Cartographic art: JRRT made a succession of maps for The Lord of the Rings, with a variety of scales.
Drawings: JRRT made as pictorial aids to his writing as he worked out details e.g. Helms Deep, Orthanc, designs of Minas Tirith.
Works JRRT seems to have made solely for pleasure as spontaneous visual expressions of text he had already written or conceived, or that he would come to write.
A small amount of art planned to be used in LotR, like the letters in the One Ring, the doors of Moria etc.
Finally, (I'm quoting) there are a number of designs Tolkien made for publication, but which have never appeared in, or with, an edition of The Lord of the Rings, or did not do so until many years had passed.

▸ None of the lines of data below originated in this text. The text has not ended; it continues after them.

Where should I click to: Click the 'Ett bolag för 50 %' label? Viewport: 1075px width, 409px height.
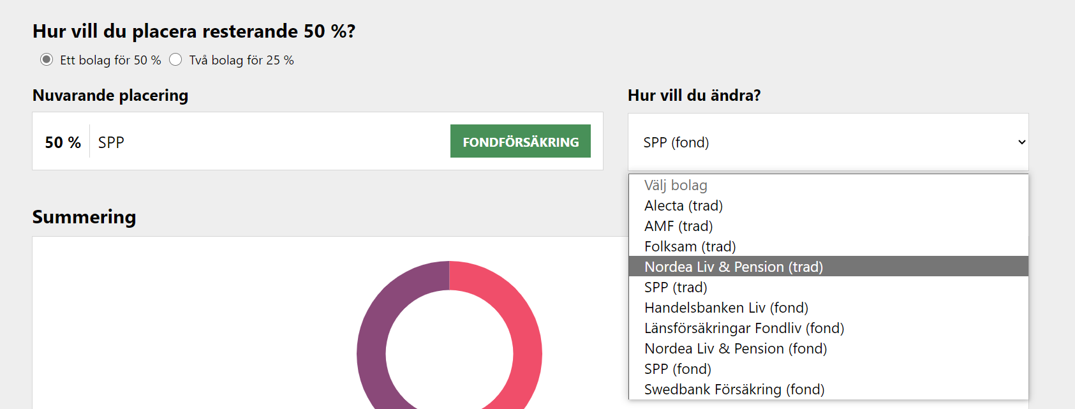click(110, 60)

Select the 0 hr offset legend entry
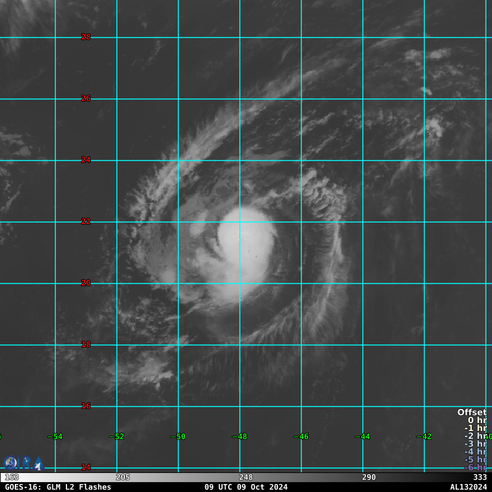477,421
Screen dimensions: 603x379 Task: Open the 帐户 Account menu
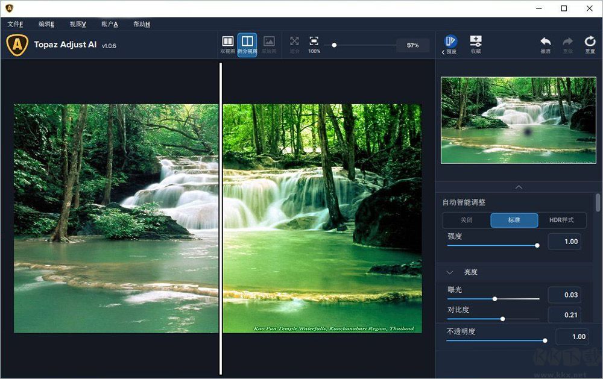point(109,24)
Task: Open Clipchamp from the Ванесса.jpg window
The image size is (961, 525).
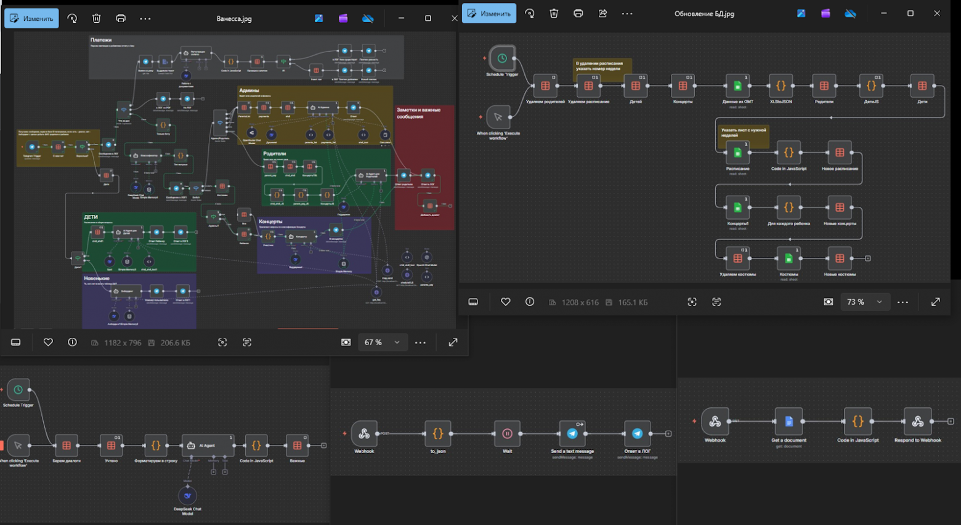Action: (x=343, y=18)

These include most famously the ‘facsimiles’ of leaves from the ‘Book of Mazarbul' found in Moria, which Tolkien made with great labour and thought essential to his book but were too expensive to print, and the versions of the ‘King’s Letter’ associated with an Epilogue Tolkien wrote for LotR but ultimately omitted. He also made dust-jacket designs for the three volumes in which The Lord of the Rings was first published but which were not used initially, due to cost as well as difficulties of reproduction.

Some of that art displayed in this book looks sketchy, although it may still be interesting for the evolutionary thoughts until the final product came to fruition (was anything “finally” final to JRRT, anyways...) but some "final" images were never published. As an example, herewith comes a scan of the last version of the first page of the Book of Mazarbul; just sit down and read it comfortably when you have 5 minutes!

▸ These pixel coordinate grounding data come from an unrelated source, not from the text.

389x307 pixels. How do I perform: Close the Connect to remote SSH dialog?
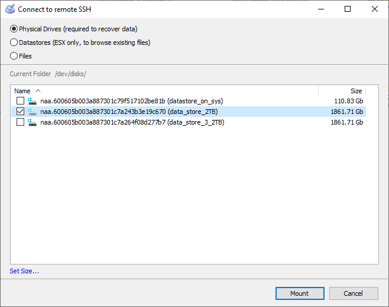click(x=374, y=9)
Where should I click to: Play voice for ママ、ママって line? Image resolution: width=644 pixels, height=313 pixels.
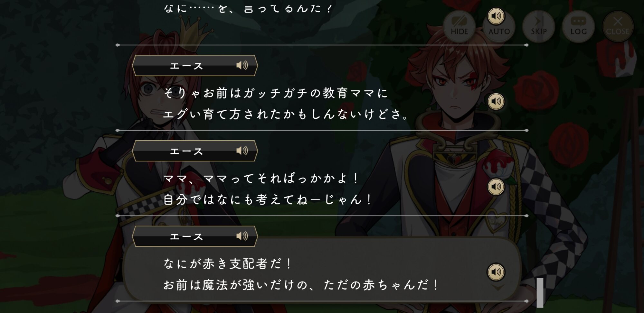[496, 187]
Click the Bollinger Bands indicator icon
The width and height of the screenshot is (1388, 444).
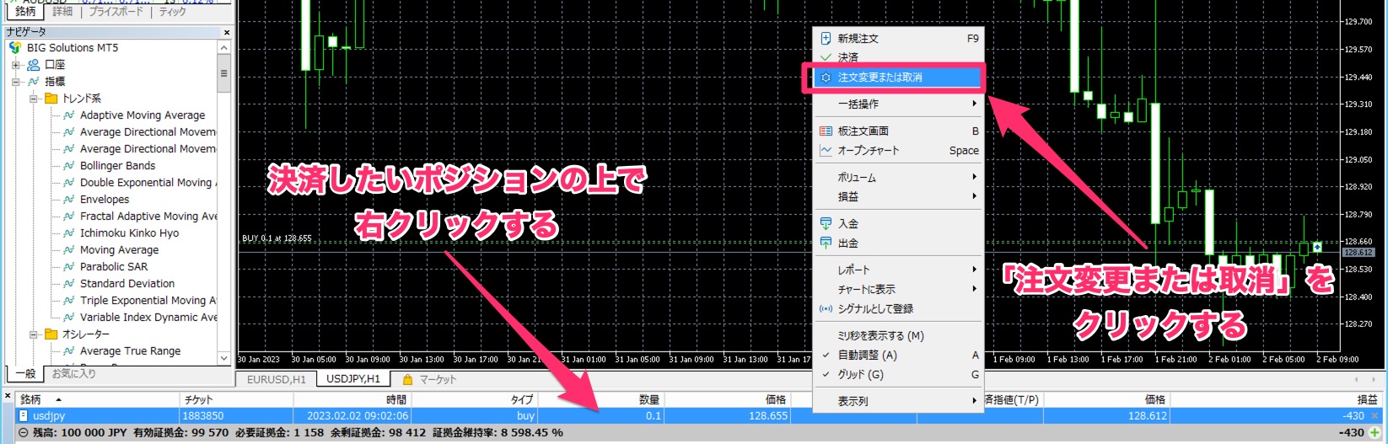(69, 166)
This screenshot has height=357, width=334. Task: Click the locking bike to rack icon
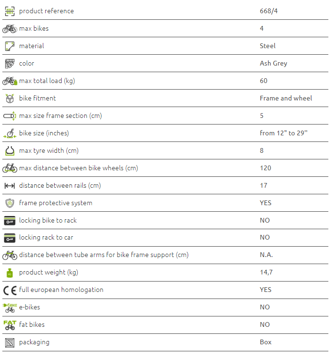tap(9, 220)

What surprised me most about this publication with its many pictures in it was that I had seen JRRT only as a genius story-teller: I discovered that he appears to have loved producing works of art as well, often too expensive to include in the publications thereafter. A surprising lot is from his own hand.

This publication, "The Art of the Lord of the Rings", is from Wayne G. Hammond and Christina Scull, published by HarperCollinsPublisers in 2015; ISBN 978-0-00-810575-4.


----------



## Squint-eyed Southerner (Sep 13, 2019)

The cover:


Here's a youtube examination of the "deluxe edition" -- not published in the US, unfortunately:





It's a companion volume to this:


The pages from the Book of Mazarbul finally made it into the 50th Anniversary edition.


----------



## Olorgando (Sep 13, 2019)

You guy are terrible! 🤪

So not only is there the 1995 "J. R. R. Tolkien: Artist and Illustrator" by Hammond & Scull, no, there's also their "The Art of The Hobbit" from 2011 and "The Art of The Lord of the Rings" from 2015!!!
My first book (edited) by them was "Roverandom", though for a long time their names meant nothing to me.
I then bought their 2005 "The Lord of the Rings: A Reader's Companion" and 2006 two-volume boxed set "The J. R. R. Tolkien Companion and Guide".
That was goaded on by references in my 2012 German translation of Douglas A. Anderson's 2002 second edition of his "Annotated Hobbit".
They have since published (late 2017?) an expanded, now three-volume of "The J. R. R. Tolkien Companion and Guide", probably expanding the "Reader's Guide" (a 1260-page fatso in my 2006 edition) and splitting it into two books. Considering what has happened since 2006 to add information to the "Guide", I'll give this a pass.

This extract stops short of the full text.